# Who wants to fish Saturday?



## orvis1 (Sep 7, 2007)

It is supposed to be nice weather on Saturday and Pavlik and I have planned for some trolling. I have 2 open seats in the boat, the plans are a little fuzzy depending on ice conditions and boat access. This will be virgin water for me, so I am looking forward to it. The plan is to fish either causey, porqupine, lost creek, or mantua. Not sure if it will be a full day or 1/2 day trip yet. I will be leaving from riverton and meeting pavlik in Ogden. Reply to the post and/or shoot me a PM if you are interested. :mrgreen:


----------



## BRL1 (Sep 12, 2007)

Sounds like a good day, too bad my wife already has my weekend planned.

Causey could be iffy for the boat as there is no ramp, so to speak, you pretty much have to carry whatever you want to launch.

Have a great time whereever you wind up.


----------



## orvis1 (Sep 7, 2007)

That is why we are looking for 2 more, so I can back the truck as far as I can down to the water and cary the boat down. Thanks for the heads up maybe next time...


----------



## waltny (Sep 8, 2007)

Causey(wakeless) is still solid and you will probally not get a good sized boat on there with out a lot of man power. I would gather that porupine(wakeless also) is solid due to where it is and Lost Creek I would think is frozen, even it is with rotten ice. I was by Pineview on Sunday and it still had plenty of ice on it, so for up north...... I bet Williard is open


----------



## STEVO (Sep 13, 2007)

I wish I was able to go also. This is the 1 saturday out of every year that im FORCED to work!!! :x I probrably wont know for sure if I will be able to get it off until tomorrow. If you still have a spot available, I would like to go if I can get sat off!!! I havent heard much about ice off up north


----------



## orvis1 (Sep 7, 2007)

▸ **GIVEN DATA**:

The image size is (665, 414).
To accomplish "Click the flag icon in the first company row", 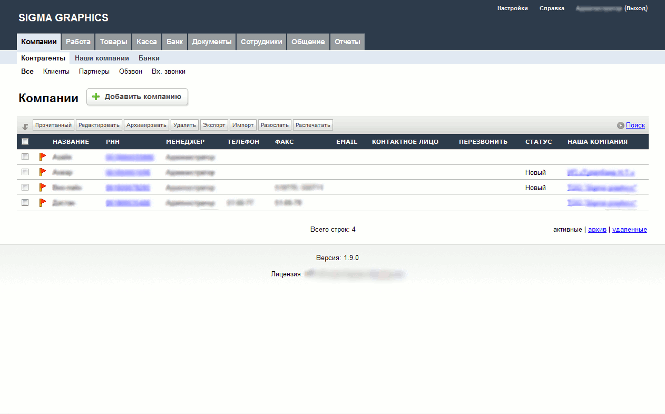I will (42, 157).
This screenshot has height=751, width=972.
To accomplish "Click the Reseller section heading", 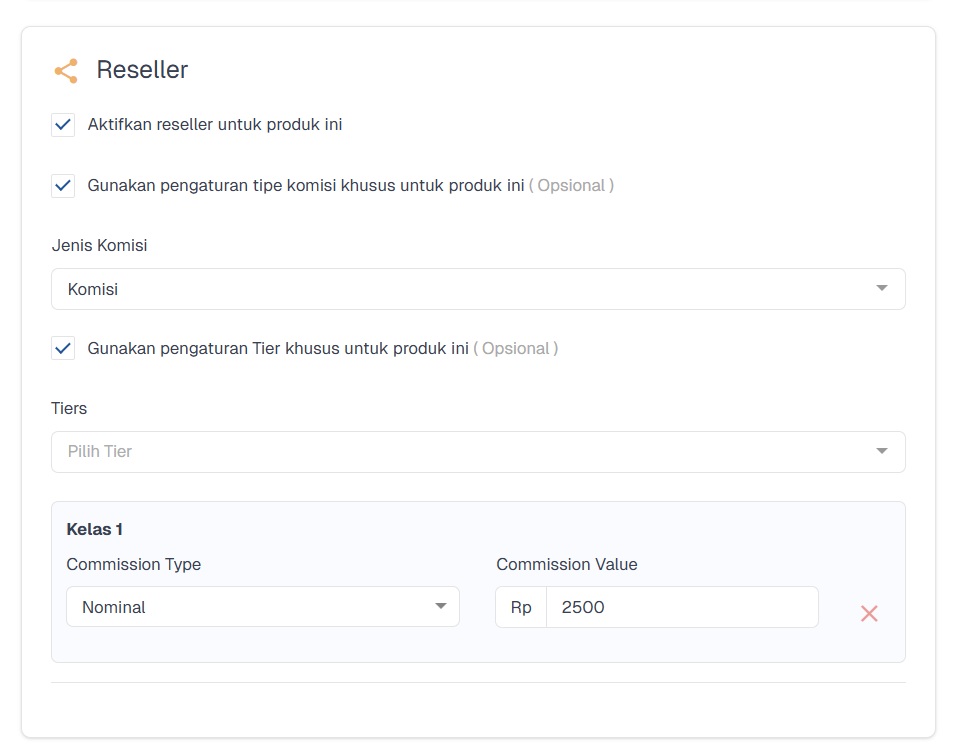I will (142, 69).
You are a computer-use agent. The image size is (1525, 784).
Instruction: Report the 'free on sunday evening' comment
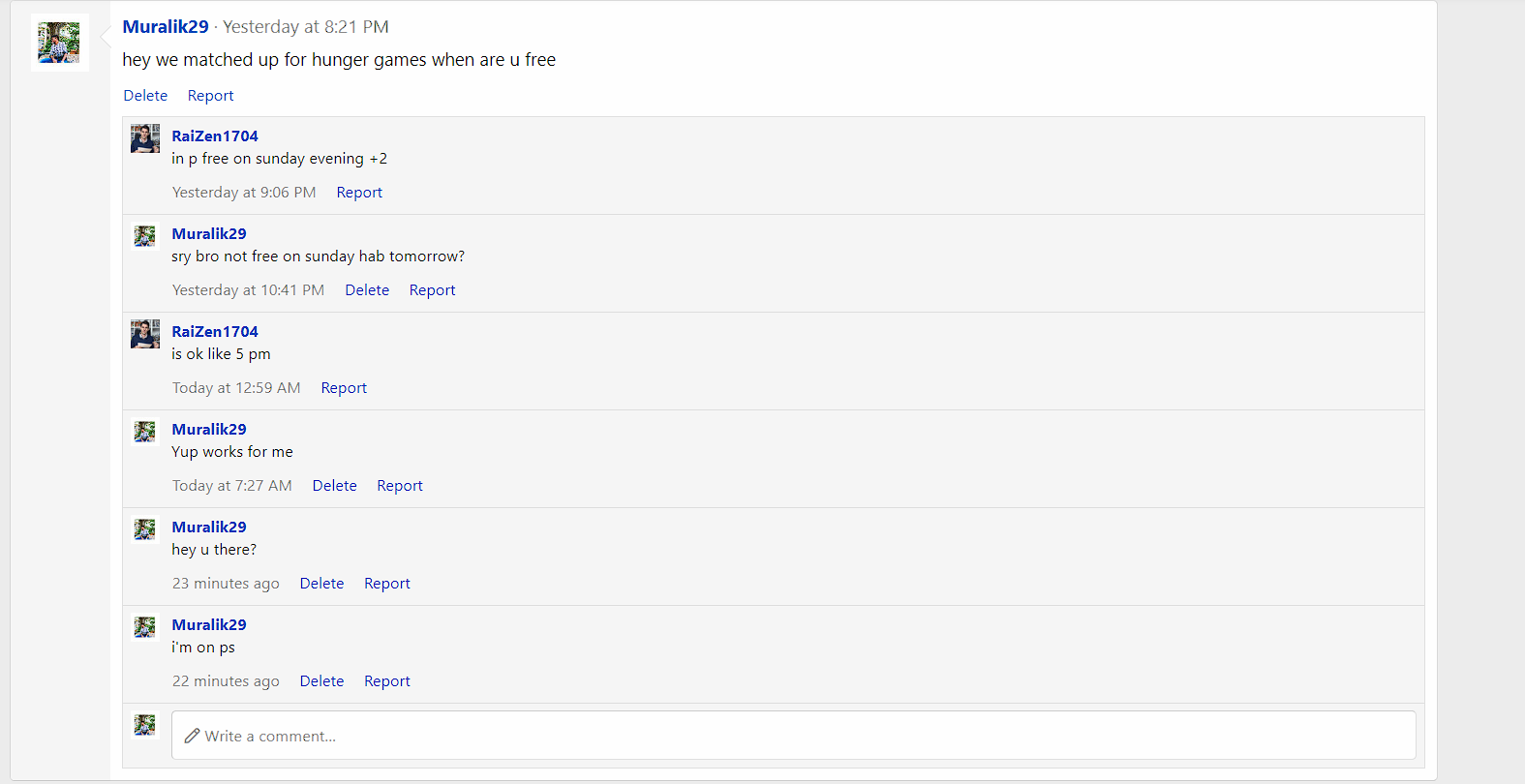[x=359, y=193]
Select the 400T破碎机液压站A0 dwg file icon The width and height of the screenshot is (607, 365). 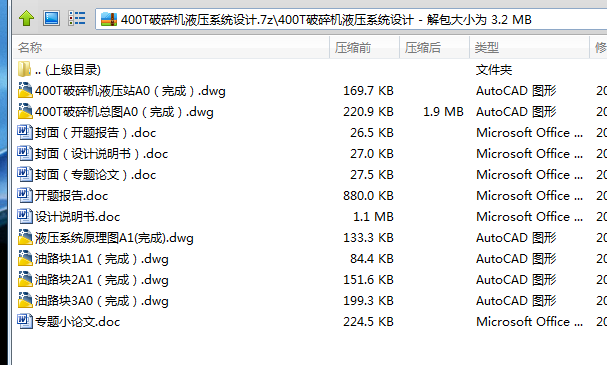point(25,91)
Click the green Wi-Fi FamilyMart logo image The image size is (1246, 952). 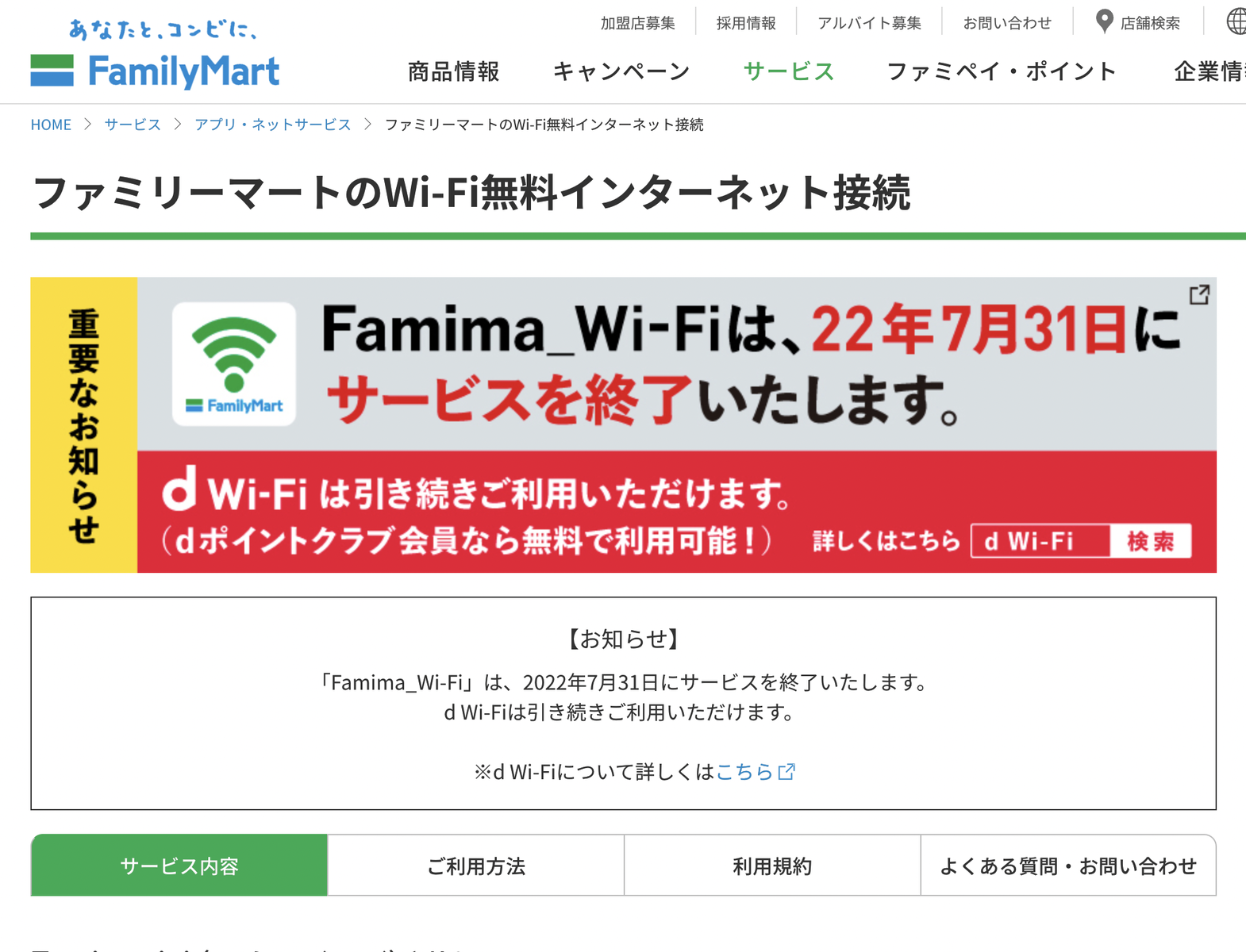click(234, 364)
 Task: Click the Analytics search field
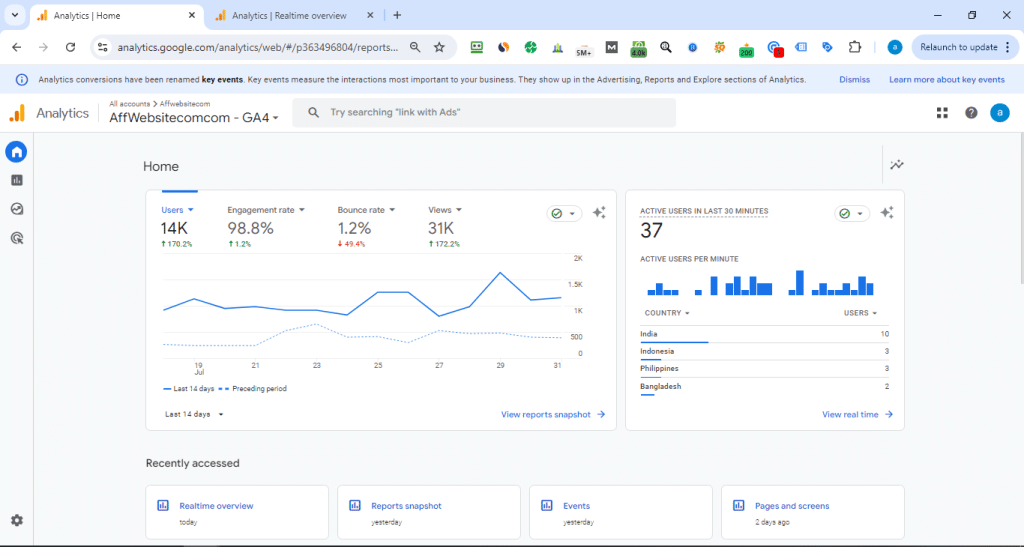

▸ **REQUIRED TASK A**:
According to the fishing thread, which lake did waltny pass on Sunday and find still covered with plenty of ice?
▸ **REQUIRED TASK B**:
Please output the passage of the fishing thread that begins at the words "## waltny (Sep" and stops after the words "(Sep 13, 2007)".
The records play no part here.

▸ **WRITTEN ANSWER A**:
Pineview

▸ **WRITTEN ANSWER B**:
## waltny (Sep 8, 2007)

Causey(wakeless) is still solid and you will probally not get a good sized boat on there with out a lot of man power. I would gather that porupine(wakeless also) is solid due to where it is and Lost Creek I would think is frozen, even it is with rotten ice. I was by Pineview on Sunday and it still had plenty of ice on it, so for up north...... I bet Williard is open


----------



## STEVO (Sep 13, 2007)